Beyond the tests themselves, states need swabs, chemical reagents, trained staff and protective equipment for those staffers.

“There’s a whole supply chain for tests and the federal government needs to asses every level of that supply chain and make sure it is robust,” Dr. Frieden said.

Senate Minority Leader Charles E. Schumer said Democrats are pushing a $30 billion plan to have an “immediate regime” on testing and use war-time powers under the Defense Production Act “to take over the factories and their supply chains and make it and distribute it across the country where it is needed.”

• Isolate

People who receive a positive test must be isolated “so the virus stops with them,” according to Dr. Frieden.

This will mean caring for the person at home or, if necessary, at the hospital.

Hospitals must be equipped to isolate and treat known infections in a safe manner so that health workers aren’t exposed.

Dr. Frieden cited a new CDC report that says roughly 10,000 health workers were infected during the first two months of the pandemic in the U.S.

“This is completely unacceptable,” Dr. Frieden said.

He said nursing homes also must take special precautions.
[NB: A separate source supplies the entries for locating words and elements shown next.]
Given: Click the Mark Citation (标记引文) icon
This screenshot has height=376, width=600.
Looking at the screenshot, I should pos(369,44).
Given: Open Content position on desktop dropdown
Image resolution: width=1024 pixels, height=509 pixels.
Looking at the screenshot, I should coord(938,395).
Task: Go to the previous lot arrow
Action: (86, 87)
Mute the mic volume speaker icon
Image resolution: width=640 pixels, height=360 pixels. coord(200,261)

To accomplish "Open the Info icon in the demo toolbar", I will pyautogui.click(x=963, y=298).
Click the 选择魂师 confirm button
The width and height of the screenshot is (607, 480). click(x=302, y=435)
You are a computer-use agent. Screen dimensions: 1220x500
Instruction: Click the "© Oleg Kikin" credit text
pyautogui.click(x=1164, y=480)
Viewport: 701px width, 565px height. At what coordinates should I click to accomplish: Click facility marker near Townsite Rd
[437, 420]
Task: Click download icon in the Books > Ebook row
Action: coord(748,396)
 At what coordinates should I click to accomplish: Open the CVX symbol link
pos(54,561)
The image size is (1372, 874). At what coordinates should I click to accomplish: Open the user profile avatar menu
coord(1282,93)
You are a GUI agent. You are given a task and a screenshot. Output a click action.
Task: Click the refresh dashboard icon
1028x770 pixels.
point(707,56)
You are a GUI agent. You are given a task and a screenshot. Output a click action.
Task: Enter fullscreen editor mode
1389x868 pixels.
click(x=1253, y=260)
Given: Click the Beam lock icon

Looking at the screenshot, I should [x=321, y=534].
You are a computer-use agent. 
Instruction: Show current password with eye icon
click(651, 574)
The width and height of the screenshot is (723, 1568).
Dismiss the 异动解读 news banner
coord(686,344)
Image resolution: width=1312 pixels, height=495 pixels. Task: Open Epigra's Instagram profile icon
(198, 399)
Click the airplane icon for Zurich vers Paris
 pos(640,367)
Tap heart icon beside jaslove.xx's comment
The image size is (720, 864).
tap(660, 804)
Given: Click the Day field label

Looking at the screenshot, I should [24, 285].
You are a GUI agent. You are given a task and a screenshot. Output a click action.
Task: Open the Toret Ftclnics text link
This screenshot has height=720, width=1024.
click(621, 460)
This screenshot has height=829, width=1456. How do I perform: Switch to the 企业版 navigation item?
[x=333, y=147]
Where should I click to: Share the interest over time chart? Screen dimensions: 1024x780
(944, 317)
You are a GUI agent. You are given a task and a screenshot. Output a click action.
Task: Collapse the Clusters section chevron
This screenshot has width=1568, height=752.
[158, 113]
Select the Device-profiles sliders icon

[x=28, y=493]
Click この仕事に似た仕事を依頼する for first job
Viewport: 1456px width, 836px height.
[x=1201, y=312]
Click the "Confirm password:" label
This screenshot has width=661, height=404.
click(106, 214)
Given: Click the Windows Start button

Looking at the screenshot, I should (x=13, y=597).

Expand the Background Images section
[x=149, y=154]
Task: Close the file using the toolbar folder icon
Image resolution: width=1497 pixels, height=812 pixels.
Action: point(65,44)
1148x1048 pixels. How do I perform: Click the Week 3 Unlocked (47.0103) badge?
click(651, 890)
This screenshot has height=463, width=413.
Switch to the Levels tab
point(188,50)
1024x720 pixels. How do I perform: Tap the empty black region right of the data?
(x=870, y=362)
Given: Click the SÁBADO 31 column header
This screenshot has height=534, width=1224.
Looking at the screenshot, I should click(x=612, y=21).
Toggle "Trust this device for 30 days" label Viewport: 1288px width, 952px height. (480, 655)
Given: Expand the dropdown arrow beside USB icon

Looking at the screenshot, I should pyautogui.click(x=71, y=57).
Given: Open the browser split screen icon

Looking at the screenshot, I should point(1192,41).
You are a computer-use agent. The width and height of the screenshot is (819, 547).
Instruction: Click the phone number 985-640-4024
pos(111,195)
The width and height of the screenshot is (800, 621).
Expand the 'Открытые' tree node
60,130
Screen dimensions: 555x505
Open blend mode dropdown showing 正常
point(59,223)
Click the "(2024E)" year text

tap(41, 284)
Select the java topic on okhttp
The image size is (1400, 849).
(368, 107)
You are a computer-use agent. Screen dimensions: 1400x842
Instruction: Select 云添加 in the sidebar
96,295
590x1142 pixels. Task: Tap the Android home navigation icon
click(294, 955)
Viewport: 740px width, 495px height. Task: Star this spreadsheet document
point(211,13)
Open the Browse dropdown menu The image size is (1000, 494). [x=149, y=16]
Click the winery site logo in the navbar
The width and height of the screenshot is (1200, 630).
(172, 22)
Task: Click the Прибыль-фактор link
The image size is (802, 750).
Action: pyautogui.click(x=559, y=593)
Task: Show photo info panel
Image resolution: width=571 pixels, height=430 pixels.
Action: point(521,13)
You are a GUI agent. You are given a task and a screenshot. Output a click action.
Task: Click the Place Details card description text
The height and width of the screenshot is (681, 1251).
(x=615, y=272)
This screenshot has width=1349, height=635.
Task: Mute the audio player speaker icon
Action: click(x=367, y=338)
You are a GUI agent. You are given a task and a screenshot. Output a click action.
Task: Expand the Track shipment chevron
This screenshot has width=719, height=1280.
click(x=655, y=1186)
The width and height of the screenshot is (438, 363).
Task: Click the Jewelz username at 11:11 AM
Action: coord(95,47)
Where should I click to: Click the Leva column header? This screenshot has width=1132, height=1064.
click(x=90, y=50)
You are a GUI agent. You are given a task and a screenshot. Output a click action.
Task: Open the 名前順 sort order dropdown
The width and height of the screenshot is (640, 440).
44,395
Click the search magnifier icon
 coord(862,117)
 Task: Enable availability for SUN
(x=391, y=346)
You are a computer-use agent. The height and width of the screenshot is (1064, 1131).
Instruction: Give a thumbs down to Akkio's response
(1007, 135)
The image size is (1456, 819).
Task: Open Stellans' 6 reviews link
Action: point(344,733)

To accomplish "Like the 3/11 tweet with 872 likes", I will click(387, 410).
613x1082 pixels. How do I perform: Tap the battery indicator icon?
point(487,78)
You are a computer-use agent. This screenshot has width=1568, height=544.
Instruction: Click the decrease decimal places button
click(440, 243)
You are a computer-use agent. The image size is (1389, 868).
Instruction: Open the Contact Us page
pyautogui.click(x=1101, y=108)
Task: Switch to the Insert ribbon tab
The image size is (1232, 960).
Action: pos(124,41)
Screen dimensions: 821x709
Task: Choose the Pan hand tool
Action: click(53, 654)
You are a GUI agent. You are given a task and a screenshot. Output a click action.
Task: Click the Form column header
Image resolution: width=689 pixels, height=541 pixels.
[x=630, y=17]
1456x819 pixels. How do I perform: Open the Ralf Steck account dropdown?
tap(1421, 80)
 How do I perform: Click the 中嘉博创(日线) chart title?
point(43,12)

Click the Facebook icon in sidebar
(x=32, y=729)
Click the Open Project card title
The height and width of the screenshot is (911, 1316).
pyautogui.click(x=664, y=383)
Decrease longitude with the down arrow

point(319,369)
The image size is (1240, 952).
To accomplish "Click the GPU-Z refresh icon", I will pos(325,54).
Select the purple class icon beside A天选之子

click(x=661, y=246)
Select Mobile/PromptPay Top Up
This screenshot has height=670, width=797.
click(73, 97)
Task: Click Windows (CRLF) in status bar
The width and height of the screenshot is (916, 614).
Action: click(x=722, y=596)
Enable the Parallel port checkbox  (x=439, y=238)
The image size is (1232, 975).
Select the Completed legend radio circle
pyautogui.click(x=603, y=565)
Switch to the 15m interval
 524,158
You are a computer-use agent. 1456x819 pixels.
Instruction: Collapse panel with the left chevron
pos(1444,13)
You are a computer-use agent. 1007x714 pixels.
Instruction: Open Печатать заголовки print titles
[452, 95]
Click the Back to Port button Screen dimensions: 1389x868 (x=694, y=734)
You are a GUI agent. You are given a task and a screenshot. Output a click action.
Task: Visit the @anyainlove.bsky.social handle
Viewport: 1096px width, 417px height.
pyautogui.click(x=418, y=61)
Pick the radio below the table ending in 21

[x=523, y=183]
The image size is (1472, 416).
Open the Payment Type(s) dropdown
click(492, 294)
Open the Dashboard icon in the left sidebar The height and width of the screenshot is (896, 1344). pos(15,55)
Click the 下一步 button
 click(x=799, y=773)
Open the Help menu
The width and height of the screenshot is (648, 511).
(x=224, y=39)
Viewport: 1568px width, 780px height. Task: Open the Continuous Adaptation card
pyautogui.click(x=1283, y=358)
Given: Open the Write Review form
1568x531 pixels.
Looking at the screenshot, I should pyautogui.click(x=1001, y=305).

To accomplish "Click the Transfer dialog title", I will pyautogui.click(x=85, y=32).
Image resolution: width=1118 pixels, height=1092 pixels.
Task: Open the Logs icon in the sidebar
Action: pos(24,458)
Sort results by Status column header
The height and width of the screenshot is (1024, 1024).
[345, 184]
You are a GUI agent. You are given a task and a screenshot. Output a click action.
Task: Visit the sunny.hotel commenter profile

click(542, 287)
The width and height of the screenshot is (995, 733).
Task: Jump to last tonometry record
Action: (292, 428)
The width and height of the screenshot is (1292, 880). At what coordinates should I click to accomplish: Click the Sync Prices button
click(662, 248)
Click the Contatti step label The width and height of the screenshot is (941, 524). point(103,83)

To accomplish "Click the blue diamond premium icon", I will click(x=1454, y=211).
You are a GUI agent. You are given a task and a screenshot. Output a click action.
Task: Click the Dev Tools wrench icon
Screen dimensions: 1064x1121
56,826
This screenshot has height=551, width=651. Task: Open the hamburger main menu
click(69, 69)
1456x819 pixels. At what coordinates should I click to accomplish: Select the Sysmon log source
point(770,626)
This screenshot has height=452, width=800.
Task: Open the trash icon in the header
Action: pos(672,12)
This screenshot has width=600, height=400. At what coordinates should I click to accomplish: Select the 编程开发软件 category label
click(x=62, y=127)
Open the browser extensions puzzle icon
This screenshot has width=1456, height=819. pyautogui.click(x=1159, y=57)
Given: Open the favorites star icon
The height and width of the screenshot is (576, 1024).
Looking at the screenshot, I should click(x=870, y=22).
In some places, nursing homes account for a huge proportion of overall coronavirus deaths.

“Every nursing home in the country could have an outbreak,” Dr. Frieden said.

• Trace

Once an infected person is identified, an army of personnel must be ready to trace that person’s close contacts.

“Contact-tracing can prevent a single case from becoming an outbreak and an outbreak from becoming a pandemic,” Dr. Frieden said.

States are beginning to train college students and others for this task, according to news reports.

Dr. Frieden said it is important to enlist people at “the speed of the virus,” while training them well.

The process involves confidentiality measures that avoid identifying the first, or “index,” case while warning people of their potential exposure.

“This is not a simple process, but it is a process that can be taught,” Dr. Frieden said.

• Quarantine

People who were likely exposed to the virus will have to lay low for 14 days, the incubation period for the virus, to ensure they’re not infected and spreading the virus around.

That means staying at home and having food delivered or, if that’s not possible, acquiring housing from the government or other systems for the length of the quarantine, according to Dr. Frieden.

The doctor said in some places, governments provided free Netflix service to keep people occupied during their quarantine.